***** GIVEN RECORDS
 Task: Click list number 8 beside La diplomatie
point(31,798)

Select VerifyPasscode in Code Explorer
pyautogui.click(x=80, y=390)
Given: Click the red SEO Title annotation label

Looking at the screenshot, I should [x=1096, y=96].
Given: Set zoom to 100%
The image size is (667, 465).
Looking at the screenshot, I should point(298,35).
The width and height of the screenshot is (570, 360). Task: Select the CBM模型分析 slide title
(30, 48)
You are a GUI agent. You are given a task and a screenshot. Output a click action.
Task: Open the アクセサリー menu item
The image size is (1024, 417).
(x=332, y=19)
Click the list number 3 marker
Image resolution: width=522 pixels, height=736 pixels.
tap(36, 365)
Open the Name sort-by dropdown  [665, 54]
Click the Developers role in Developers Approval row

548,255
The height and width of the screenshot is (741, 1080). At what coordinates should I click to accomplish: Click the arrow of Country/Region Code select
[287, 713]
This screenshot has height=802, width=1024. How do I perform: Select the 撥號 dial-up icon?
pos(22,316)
**********
So that nothing is lost, please repeat all of the entries exactly.

■ EXERCISE SOLUTION:
 Task: Click list number 8 beside La diplomatie
point(31,798)

Select VerifyPasscode in Code Explorer
pyautogui.click(x=80, y=390)
Given: Click the red SEO Title annotation label

Looking at the screenshot, I should [x=1096, y=96].
Given: Set zoom to 100%
The image size is (667, 465).
Looking at the screenshot, I should point(298,35).
The width and height of the screenshot is (570, 360). Task: Select the CBM模型分析 slide title
(30, 48)
You are a GUI agent. You are given a task and a screenshot. Output a click action.
Task: Open the アクセサリー menu item
The image size is (1024, 417).
(x=332, y=19)
Click the list number 3 marker
Image resolution: width=522 pixels, height=736 pixels.
tap(36, 365)
Open the Name sort-by dropdown  [665, 54]
Click the Developers role in Developers Approval row

548,255
The height and width of the screenshot is (741, 1080). At what coordinates should I click to accomplish: Click the arrow of Country/Region Code select
[287, 713]
This screenshot has height=802, width=1024. How do I perform: Select the 撥號 dial-up icon?
pos(22,316)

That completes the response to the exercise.